Released on the same day as "Shape of You", "Castle on the Hill" reached number one in Iceland, Scotland and 
Israel. The song also reached  number two in a number of countries, including the UK, Australia and Germany, while "Shape of You" debuted at number one. It was the first time in the history of the UK, Australian and German charts that an artist has taken the top two chart positions with new songs. The song debuted at number six in the US, while "Shape of You" entered at number one; this made Sheeran the first artist ever to have two songs simultaneously debut in the US top 10. "Castle" is certified nine-times Platinum in Australia, six-times Platinum in Canada, and multiplatinum in eight additional countries.

Background

The theme of the song surrounds Sheeran's home town of Framlingham, and he reminisces tales of 'smoking hand-rolled cigarettes' and getting 'drunk [with] friends' at this place, living life as a teenager. The castle mentioned in the song is Framlingham Castle, and in January 2017, Sheeran was invited to perform at the Castle.
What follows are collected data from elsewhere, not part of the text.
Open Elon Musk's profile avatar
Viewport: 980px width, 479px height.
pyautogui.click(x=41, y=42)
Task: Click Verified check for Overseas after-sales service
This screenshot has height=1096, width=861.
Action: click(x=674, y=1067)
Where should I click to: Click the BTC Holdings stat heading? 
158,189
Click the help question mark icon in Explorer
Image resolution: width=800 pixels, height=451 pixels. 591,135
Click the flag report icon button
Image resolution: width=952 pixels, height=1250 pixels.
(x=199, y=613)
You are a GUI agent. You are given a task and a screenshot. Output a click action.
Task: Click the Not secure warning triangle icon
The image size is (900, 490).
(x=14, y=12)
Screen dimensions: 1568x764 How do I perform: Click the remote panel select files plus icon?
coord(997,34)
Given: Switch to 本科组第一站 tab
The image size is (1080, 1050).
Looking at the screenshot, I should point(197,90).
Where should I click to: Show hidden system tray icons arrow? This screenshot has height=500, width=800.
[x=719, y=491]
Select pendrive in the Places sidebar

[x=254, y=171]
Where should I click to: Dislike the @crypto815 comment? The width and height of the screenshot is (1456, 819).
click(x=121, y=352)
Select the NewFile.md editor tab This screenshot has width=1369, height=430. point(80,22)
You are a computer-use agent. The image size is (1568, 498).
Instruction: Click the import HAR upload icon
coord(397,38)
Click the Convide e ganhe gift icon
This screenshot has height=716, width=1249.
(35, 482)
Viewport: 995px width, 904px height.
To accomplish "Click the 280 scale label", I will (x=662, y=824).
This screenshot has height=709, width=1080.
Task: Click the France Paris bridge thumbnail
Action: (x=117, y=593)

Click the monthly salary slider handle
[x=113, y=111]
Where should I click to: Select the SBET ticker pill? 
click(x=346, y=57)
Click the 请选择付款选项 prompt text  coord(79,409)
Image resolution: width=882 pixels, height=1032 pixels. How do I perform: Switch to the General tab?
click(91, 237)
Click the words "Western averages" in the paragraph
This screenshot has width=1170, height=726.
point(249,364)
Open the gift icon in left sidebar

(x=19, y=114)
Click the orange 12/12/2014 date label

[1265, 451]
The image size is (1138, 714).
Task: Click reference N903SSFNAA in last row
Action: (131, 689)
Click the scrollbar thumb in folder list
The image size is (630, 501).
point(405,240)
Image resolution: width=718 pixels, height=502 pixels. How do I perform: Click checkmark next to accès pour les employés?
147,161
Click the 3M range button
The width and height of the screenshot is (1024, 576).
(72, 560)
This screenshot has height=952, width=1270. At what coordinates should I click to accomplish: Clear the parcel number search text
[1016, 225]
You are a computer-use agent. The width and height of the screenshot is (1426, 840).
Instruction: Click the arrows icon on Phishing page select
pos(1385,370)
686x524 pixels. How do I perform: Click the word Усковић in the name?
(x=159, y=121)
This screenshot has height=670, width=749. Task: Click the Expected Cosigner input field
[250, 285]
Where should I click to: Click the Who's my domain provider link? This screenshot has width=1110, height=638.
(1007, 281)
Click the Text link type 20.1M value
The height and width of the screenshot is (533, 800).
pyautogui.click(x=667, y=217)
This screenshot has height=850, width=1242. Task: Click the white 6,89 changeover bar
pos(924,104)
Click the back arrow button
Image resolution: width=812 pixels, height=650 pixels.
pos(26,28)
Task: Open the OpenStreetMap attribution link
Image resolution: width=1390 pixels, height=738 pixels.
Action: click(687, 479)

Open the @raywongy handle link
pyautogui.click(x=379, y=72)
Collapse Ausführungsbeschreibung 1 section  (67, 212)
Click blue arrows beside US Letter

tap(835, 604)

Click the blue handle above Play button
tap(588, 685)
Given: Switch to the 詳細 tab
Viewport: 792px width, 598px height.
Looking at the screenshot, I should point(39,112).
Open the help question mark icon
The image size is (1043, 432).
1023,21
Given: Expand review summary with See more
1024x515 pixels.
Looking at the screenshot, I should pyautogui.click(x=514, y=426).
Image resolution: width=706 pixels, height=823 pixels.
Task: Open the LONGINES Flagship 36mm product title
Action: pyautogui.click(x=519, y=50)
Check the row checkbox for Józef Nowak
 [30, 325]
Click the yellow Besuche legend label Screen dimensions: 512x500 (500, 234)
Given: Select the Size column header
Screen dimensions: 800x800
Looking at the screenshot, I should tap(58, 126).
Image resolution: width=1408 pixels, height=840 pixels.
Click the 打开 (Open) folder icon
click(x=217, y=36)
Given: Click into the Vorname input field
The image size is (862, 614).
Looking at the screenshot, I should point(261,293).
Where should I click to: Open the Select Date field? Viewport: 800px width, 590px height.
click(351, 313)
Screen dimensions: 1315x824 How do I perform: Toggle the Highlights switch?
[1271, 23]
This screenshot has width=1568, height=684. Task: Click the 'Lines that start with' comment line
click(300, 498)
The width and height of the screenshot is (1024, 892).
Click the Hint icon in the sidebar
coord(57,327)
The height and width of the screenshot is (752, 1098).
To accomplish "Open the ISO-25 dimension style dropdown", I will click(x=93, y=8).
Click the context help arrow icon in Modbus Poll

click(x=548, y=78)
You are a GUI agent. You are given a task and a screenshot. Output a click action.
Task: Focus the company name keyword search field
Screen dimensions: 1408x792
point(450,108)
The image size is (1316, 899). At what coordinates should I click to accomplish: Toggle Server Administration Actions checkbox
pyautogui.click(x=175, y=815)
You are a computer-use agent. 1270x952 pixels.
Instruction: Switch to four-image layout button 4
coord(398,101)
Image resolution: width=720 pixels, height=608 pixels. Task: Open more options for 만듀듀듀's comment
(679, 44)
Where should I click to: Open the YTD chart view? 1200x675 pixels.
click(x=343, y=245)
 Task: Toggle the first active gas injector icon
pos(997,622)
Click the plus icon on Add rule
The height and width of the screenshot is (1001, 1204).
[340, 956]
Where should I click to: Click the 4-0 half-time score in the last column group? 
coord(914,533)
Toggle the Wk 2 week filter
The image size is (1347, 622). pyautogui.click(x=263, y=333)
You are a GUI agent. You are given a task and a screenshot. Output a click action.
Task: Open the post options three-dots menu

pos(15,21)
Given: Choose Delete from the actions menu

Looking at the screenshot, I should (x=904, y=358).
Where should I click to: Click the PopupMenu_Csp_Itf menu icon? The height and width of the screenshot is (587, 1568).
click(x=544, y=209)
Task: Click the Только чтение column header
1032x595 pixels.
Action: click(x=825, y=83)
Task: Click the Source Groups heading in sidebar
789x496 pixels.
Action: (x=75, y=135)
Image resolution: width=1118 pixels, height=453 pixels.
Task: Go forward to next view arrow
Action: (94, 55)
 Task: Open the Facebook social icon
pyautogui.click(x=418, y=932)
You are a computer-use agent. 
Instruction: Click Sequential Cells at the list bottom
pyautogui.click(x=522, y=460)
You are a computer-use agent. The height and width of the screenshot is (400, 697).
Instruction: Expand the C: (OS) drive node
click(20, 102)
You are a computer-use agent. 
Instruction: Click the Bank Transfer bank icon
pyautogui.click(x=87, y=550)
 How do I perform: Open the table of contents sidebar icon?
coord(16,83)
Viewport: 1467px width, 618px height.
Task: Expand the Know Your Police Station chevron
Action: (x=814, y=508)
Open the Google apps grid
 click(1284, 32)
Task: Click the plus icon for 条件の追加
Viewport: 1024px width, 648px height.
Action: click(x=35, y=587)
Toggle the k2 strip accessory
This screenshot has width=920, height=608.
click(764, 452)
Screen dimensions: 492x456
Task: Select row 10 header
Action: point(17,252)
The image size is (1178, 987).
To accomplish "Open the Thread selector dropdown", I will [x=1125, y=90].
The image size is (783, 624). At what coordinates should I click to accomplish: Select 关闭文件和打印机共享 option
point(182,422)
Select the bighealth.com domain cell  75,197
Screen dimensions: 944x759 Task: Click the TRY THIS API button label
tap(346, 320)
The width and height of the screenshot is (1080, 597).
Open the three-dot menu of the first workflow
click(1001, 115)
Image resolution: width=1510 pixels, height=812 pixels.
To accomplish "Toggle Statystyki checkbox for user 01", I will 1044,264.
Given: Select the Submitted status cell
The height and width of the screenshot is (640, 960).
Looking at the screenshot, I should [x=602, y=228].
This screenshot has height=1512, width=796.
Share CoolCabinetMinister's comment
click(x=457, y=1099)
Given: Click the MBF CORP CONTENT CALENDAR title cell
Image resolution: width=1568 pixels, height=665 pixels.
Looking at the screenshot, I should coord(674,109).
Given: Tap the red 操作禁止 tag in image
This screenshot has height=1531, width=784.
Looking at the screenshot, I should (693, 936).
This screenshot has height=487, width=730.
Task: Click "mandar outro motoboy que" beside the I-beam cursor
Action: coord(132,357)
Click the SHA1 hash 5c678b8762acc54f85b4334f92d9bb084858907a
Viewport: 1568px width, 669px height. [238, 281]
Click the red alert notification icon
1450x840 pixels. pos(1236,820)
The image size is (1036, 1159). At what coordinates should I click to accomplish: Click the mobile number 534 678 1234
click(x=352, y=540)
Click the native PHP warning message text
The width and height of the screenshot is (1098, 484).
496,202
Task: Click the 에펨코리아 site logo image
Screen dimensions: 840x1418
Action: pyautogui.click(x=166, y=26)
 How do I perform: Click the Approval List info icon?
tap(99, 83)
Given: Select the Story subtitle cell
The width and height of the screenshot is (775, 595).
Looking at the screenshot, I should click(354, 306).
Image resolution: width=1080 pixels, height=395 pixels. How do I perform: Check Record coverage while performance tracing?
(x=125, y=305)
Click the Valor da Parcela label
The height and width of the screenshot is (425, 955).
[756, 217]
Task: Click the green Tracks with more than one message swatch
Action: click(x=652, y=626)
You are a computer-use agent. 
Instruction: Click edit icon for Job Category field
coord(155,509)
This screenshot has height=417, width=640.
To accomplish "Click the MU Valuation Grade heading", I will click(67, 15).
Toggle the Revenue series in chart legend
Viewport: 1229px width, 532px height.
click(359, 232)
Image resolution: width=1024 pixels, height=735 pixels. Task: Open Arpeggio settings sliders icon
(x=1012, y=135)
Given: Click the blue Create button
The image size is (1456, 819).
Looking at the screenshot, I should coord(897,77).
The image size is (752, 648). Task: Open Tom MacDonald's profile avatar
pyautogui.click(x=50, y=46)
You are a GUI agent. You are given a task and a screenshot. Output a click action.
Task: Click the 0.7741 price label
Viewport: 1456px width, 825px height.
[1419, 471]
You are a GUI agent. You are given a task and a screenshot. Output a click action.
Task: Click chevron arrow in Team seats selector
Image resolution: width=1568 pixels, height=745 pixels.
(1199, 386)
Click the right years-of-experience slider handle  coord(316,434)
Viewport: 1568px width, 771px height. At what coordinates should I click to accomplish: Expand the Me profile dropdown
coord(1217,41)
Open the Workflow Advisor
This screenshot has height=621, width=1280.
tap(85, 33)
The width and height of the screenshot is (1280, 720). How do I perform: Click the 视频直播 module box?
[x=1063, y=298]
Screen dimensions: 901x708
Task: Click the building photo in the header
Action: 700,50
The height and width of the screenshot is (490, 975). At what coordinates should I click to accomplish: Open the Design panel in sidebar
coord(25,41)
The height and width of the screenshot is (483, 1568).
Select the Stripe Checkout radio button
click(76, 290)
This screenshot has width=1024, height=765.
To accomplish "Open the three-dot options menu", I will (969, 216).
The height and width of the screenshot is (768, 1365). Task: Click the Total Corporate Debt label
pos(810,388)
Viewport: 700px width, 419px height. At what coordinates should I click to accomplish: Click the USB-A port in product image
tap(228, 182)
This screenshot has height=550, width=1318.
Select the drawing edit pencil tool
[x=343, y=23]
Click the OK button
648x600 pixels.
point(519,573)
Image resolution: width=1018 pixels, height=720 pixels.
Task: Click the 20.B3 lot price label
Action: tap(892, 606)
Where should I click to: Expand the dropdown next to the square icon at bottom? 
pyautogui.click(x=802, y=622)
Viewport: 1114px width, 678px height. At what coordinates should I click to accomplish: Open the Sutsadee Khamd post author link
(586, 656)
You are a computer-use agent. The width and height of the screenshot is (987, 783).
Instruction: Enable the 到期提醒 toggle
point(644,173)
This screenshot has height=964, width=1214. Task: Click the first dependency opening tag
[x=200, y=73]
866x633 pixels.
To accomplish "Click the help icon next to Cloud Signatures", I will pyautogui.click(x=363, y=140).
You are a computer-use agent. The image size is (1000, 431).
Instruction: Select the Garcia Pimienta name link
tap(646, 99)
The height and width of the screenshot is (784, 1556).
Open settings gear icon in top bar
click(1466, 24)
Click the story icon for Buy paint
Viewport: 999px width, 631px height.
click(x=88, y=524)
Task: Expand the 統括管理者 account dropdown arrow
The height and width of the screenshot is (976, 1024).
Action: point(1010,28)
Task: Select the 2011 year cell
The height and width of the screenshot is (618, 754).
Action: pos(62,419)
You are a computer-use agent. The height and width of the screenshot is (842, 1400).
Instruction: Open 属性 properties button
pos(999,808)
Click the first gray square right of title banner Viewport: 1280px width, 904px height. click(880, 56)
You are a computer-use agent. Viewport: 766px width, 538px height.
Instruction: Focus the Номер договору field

The song was written and recorded in 2015. Sheeran revealed that despite a similarity to the music of U2, the direct influence of the song came from "Fallen Empires" by Snow Patrol, a band he had toured with. He said: "I grew up on Snow Patrol, I didn't grow up on U2, but I know that Snow Patrol grew up on U2, so I know [where] that influence had come [from]."  He also said he wanted to make a song like "The River" by Bruce Springsteen, a song with similar reflective element.

Critical reception
Jon Caramanica from The New York Times said, "'Castle on the Hill' has U2 influenced nervous guitar builds and wistful, largely generic lyrics about the people who shaped him." Billboards Taylor Weatherby wrote about the song saying, "'Castle on the Hill' has a Train like vibe with a fast-paced, yet powerful melody that builds to an epic chorus that's just as Sheeran as all of his past singles. Needless to say, Sheeran is telling the world he's back in compelling fashion." Jeremy Gordon of Spin gave the song a positive review, stating that the song "sort of sounds like late period Coldplay, big, broad stroke music for arenas and Wembley performances. There's a lyric about driving down a country road while listening to Elton John's hook-free 'Tiny Dancer,' because Ed Sheeran saw Almost Famous once." Adam Starkey from news website Metro states that it "'has echoes of Mumford & Sons with the kind of climbing drums and soaring chorus sure to win over festival crowds, recalling how far he's come from 'smoking hand-rolled cigarettes' and 'running from the law in the backfields'."

Chart performance
"Castle on the Hill" debuted at number two on the UK Singles Chart on 13 January, selling 193,000 combined units in its first week. Sheeran also debuted at number one with "Shape of You", making him the only artist in UK chart history to debut in the top two positions in the same week. The song was certified silver in the first week due to selling 200,000 units. The song remained at number two in its second week, selling 100,000 units. The song spent a further three weeks at number two, and spent fourteen weeks in the top ten altogether. As of September 2017, the song has sold 1.7 million combined units in the UK, 479,000 of these are actual sales, with 119 million streams. On the Scottish Singles Chart, "Castle on the Hill" debuted at number one, ahead of "Shape of You".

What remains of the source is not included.